Task objective:
Print out the complete set of records below, exactly as they read.

Dataset entries:
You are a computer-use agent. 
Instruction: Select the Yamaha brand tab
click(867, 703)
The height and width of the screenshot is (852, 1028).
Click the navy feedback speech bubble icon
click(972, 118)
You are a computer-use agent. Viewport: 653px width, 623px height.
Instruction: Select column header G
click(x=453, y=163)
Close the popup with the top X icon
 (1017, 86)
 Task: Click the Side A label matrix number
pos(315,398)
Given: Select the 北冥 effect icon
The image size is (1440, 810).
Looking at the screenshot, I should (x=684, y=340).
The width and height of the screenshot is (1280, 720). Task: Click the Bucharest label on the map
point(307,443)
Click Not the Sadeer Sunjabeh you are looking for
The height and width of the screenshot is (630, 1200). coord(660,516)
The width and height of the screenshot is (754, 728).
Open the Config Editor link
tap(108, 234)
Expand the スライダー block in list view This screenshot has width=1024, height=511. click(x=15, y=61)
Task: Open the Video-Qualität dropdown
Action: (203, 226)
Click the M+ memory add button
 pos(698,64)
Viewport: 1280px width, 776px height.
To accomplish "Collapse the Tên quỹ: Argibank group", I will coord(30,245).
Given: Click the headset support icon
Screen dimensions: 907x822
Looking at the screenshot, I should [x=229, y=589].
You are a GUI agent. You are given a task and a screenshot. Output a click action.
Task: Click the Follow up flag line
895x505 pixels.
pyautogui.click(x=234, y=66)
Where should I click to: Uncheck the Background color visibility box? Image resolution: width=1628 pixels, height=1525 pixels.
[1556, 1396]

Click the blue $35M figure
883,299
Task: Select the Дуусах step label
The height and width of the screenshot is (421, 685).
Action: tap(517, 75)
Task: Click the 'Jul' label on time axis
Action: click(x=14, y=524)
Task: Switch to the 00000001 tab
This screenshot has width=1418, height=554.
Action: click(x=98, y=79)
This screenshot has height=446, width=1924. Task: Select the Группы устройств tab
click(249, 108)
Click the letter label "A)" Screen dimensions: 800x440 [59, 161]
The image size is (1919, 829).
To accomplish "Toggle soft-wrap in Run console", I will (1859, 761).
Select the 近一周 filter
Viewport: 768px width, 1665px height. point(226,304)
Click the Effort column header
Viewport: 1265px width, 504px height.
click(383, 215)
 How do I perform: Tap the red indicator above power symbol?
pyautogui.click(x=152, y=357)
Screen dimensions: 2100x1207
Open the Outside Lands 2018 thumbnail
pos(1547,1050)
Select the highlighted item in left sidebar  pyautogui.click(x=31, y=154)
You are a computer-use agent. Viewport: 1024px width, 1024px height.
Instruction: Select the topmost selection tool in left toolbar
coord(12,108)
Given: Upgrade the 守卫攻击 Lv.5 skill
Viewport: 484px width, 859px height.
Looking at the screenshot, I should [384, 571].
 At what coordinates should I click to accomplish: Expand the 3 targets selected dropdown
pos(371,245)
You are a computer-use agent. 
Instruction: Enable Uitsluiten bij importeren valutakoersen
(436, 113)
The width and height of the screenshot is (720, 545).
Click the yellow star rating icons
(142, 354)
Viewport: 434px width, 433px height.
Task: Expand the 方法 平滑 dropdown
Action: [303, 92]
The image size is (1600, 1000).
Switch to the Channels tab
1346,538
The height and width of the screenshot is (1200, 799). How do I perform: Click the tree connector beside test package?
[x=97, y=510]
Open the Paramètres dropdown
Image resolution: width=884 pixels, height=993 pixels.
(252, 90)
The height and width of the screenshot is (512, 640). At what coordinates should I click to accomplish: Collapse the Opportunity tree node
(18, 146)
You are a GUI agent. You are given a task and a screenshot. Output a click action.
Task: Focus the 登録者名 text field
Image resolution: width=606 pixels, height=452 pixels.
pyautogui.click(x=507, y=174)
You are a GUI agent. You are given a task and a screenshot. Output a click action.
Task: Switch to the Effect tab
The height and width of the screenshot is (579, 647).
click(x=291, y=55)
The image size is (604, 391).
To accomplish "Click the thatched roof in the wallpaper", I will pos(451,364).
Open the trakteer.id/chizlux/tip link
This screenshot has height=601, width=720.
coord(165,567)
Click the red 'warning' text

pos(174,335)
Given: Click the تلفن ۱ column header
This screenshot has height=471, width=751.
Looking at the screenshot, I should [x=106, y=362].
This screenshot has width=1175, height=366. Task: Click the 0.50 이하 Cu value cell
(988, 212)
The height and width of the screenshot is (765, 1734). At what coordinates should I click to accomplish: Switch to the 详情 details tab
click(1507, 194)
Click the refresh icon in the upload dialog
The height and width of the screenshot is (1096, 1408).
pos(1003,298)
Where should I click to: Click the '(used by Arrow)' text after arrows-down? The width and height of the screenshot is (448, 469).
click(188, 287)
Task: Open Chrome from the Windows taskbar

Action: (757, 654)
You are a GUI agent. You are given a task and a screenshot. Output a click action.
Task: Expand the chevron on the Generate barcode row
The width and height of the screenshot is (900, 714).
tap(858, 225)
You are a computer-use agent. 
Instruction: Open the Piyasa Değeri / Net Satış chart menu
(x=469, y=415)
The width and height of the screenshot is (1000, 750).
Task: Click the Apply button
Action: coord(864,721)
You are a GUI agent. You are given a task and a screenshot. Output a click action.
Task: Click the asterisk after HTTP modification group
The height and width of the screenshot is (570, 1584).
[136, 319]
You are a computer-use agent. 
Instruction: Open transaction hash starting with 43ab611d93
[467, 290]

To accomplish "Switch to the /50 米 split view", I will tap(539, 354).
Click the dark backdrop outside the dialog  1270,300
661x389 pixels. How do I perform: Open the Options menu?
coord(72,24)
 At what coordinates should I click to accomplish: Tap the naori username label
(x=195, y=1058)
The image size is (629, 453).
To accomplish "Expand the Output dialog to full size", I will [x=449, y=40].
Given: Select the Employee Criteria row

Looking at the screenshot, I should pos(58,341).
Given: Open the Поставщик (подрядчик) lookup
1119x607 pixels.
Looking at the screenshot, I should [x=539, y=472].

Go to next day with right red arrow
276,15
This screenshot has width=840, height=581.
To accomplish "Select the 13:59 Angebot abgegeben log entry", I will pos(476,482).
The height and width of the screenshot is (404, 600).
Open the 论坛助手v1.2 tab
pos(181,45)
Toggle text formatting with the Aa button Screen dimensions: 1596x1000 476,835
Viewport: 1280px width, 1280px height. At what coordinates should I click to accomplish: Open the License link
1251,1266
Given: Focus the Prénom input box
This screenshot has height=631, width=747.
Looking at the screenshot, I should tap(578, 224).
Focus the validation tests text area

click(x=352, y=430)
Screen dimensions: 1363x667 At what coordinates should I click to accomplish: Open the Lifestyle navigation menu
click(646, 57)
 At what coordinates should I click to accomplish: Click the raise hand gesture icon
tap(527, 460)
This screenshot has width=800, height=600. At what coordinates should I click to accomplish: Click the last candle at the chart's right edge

Written answer:
You are a computer-use agent. 
Instruction: Select the Yamaha brand tab
click(867, 703)
The height and width of the screenshot is (852, 1028).
Click the navy feedback speech bubble icon
click(972, 118)
You are a computer-use agent. Viewport: 653px width, 623px height.
Instruction: Select column header G
click(x=453, y=163)
Close the popup with the top X icon
 (1017, 86)
 Task: Click the Side A label matrix number
pos(315,398)
Given: Select the 北冥 effect icon
The image size is (1440, 810).
Looking at the screenshot, I should (x=684, y=340).
The width and height of the screenshot is (1280, 720). Task: Click the Bucharest label on the map
point(307,443)
Click Not the Sadeer Sunjabeh you are looking for
The height and width of the screenshot is (630, 1200). coord(660,516)
The width and height of the screenshot is (754, 728).
Open the Config Editor link
tap(108, 234)
Expand the スライダー block in list view This screenshot has width=1024, height=511. click(x=15, y=61)
Task: Open the Video-Qualität dropdown
Action: (203, 226)
Click the M+ memory add button
 pos(698,64)
Viewport: 1280px width, 776px height.
To accomplish "Collapse the Tên quỹ: Argibank group", I will coord(30,245).
Given: Click the headset support icon
Screen dimensions: 907x822
Looking at the screenshot, I should [x=229, y=589].
You are a GUI agent. You are given a task and a screenshot. Output a click action.
Task: Click the Follow up flag line
895x505 pixels.
pyautogui.click(x=234, y=66)
Where should I click to: Uncheck the Background color visibility box? Image resolution: width=1628 pixels, height=1525 pixels.
[1556, 1396]

Click the blue $35M figure
883,299
Task: Select the Дуусах step label
The height and width of the screenshot is (421, 685).
Action: tap(517, 75)
Task: Click the 'Jul' label on time axis
Action: click(x=14, y=524)
Task: Switch to the 00000001 tab
This screenshot has width=1418, height=554.
Action: click(x=98, y=79)
This screenshot has height=446, width=1924. Task: Select the Группы устройств tab
click(249, 108)
Click the letter label "A)" Screen dimensions: 800x440 [59, 161]
The image size is (1919, 829).
To accomplish "Toggle soft-wrap in Run console", I will (1859, 761).
Select the 近一周 filter
Viewport: 768px width, 1665px height. point(226,304)
Click the Effort column header
Viewport: 1265px width, 504px height.
click(383, 215)
 How do I perform: Tap the red indicator above power symbol?
pyautogui.click(x=152, y=357)
Screen dimensions: 2100x1207
Open the Outside Lands 2018 thumbnail
pos(1547,1050)
Select the highlighted item in left sidebar  pyautogui.click(x=31, y=154)
You are a computer-use agent. Viewport: 1024px width, 1024px height.
Instruction: Select the topmost selection tool in left toolbar
coord(12,108)
Given: Upgrade the 守卫攻击 Lv.5 skill
Viewport: 484px width, 859px height.
Looking at the screenshot, I should [384, 571].
 At what coordinates should I click to accomplish: Expand the 3 targets selected dropdown
pos(371,245)
You are a computer-use agent. 
Instruction: Enable Uitsluiten bij importeren valutakoersen
(436, 113)
The width and height of the screenshot is (720, 545).
Click the yellow star rating icons
(142, 354)
Viewport: 434px width, 433px height.
Task: Expand the 方法 平滑 dropdown
Action: [303, 92]
The image size is (1600, 1000).
Switch to the Channels tab
1346,538
The height and width of the screenshot is (1200, 799). How do I perform: Click the tree connector beside test package?
[x=97, y=510]
Open the Paramètres dropdown
Image resolution: width=884 pixels, height=993 pixels.
(252, 90)
The height and width of the screenshot is (512, 640). At what coordinates should I click to accomplish: Collapse the Opportunity tree node
(18, 146)
You are a GUI agent. You are given a task and a screenshot. Output a click action.
Task: Focus the 登録者名 text field
Image resolution: width=606 pixels, height=452 pixels.
pyautogui.click(x=507, y=174)
You are a GUI agent. You are given a task and a screenshot. Output a click action.
Task: Switch to the Effect tab
The height and width of the screenshot is (579, 647).
click(x=291, y=55)
The image size is (604, 391).
To accomplish "Click the thatched roof in the wallpaper", I will pos(451,364).
Open the trakteer.id/chizlux/tip link
This screenshot has height=601, width=720.
coord(165,567)
Click the red 'warning' text

pos(174,335)
Given: Click the تلفن ۱ column header
This screenshot has height=471, width=751.
Looking at the screenshot, I should [x=106, y=362].
This screenshot has width=1175, height=366. Task: Click the 0.50 이하 Cu value cell
(988, 212)
The height and width of the screenshot is (765, 1734). At what coordinates should I click to accomplish: Switch to the 详情 details tab
click(1507, 194)
Click the refresh icon in the upload dialog
The height and width of the screenshot is (1096, 1408).
pos(1003,298)
Where should I click to: Click the '(used by Arrow)' text after arrows-down? The width and height of the screenshot is (448, 469).
click(188, 287)
Task: Open Chrome from the Windows taskbar

Action: (757, 654)
You are a GUI agent. You are given a task and a screenshot. Output a click action.
Task: Expand the chevron on the Generate barcode row
The width and height of the screenshot is (900, 714).
tap(858, 225)
You are a computer-use agent. 
Instruction: Open the Piyasa Değeri / Net Satış chart menu
(x=469, y=415)
The width and height of the screenshot is (1000, 750).
Task: Click the Apply button
Action: coord(864,721)
You are a GUI agent. You are given a task and a screenshot. Output a click action.
Task: Click the asterisk after HTTP modification group
The height and width of the screenshot is (570, 1584).
[136, 319]
You are a computer-use agent. 
Instruction: Open transaction hash starting with 43ab611d93
[467, 290]

To accomplish "Switch to the /50 米 split view", I will tap(539, 354).
Click the dark backdrop outside the dialog  1270,300
661x389 pixels. How do I perform: Open the Options menu?
coord(72,24)
 At what coordinates should I click to accomplish: Tap the naori username label
(x=195, y=1058)
The image size is (629, 453).
To accomplish "Expand the Output dialog to full size", I will [x=449, y=40].
Given: Select the Employee Criteria row

Looking at the screenshot, I should pos(58,341).
Given: Open the Поставщик (подрядчик) lookup
1119x607 pixels.
Looking at the screenshot, I should [x=539, y=472].

Go to next day with right red arrow
276,15
This screenshot has width=840, height=581.
To accomplish "Select the 13:59 Angebot abgegeben log entry", I will pos(476,482).
The height and width of the screenshot is (404, 600).
Open the 论坛助手v1.2 tab
pos(181,45)
Toggle text formatting with the Aa button Screen dimensions: 1596x1000 476,835
Viewport: 1280px width, 1280px height. At what coordinates should I click to accomplish: Open the License link
1251,1266
Given: Focus the Prénom input box
This screenshot has height=631, width=747.
Looking at the screenshot, I should tap(578, 224).
Focus the validation tests text area

click(x=352, y=430)
Screen dimensions: 1363x667 At what coordinates should I click to accomplish: Open the Lifestyle navigation menu
click(646, 57)
 At what coordinates should I click to accomplish: Click the raise hand gesture icon
tap(527, 460)
This screenshot has width=800, height=600. At what coordinates should I click to accomplish: Click the last candle at the chart's right edge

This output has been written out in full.